### Your goal
When you have gone through the records below, state only how many lines include the word "browser".

Stored entries
-.-.-

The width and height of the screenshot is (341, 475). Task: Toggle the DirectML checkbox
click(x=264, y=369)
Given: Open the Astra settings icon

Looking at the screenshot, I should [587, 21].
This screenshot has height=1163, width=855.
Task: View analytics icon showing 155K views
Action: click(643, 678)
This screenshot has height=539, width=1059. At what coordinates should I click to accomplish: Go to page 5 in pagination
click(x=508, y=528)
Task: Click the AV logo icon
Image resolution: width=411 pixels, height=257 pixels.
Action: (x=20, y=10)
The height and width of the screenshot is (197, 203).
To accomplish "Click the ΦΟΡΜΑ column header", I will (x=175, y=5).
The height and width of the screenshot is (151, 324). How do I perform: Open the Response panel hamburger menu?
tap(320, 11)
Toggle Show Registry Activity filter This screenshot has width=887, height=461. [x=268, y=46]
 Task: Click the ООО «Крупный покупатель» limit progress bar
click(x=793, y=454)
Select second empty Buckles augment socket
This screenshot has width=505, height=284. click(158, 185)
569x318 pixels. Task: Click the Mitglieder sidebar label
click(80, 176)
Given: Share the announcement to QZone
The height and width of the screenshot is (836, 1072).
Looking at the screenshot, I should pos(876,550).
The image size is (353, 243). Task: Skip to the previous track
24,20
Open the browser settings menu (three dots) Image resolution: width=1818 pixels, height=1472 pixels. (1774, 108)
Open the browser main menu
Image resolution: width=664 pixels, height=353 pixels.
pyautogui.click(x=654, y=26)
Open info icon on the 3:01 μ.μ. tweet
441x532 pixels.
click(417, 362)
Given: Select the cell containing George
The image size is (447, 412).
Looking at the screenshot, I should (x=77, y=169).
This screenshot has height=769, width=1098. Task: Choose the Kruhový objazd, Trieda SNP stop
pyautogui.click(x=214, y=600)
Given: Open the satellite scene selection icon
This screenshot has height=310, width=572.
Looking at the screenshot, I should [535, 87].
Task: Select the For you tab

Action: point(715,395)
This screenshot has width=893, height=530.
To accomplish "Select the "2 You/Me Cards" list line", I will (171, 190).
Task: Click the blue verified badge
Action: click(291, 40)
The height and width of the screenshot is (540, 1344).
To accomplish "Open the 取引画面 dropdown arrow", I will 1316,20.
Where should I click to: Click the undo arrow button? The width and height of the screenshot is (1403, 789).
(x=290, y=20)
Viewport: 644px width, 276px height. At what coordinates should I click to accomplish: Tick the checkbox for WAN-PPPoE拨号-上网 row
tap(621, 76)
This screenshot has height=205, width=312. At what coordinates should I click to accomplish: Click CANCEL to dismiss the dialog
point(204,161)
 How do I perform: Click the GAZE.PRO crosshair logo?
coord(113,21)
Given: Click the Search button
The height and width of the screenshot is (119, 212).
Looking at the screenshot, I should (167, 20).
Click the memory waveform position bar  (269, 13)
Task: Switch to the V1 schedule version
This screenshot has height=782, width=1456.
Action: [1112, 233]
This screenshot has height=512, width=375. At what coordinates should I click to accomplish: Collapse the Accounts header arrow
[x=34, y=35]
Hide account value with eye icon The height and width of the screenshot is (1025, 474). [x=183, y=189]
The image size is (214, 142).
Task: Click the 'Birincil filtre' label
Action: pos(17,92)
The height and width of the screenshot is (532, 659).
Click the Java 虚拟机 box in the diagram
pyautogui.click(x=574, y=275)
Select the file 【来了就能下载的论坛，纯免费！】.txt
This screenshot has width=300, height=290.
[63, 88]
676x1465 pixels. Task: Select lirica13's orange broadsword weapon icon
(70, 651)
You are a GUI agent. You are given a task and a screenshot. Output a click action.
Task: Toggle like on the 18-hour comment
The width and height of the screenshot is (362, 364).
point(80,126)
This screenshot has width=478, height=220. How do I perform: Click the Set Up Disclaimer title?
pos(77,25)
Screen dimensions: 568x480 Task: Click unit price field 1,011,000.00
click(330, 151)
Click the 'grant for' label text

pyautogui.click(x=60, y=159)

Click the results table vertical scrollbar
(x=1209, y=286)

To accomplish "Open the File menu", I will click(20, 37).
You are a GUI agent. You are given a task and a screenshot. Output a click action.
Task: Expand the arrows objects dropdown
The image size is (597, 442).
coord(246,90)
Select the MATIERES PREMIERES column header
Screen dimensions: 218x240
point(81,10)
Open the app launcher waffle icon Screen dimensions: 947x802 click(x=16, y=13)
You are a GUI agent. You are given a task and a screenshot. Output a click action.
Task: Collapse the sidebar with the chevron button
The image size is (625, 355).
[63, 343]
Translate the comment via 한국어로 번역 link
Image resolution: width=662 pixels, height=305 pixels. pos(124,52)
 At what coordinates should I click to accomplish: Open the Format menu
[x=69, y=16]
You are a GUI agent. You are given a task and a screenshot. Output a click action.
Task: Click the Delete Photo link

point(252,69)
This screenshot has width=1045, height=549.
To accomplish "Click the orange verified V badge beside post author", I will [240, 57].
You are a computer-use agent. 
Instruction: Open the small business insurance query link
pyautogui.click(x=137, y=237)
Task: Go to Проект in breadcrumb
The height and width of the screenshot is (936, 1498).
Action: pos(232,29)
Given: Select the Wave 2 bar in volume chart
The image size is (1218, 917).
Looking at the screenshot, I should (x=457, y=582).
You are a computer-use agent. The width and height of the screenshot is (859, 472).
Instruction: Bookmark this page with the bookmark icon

-.-.-

### Solved exercise
2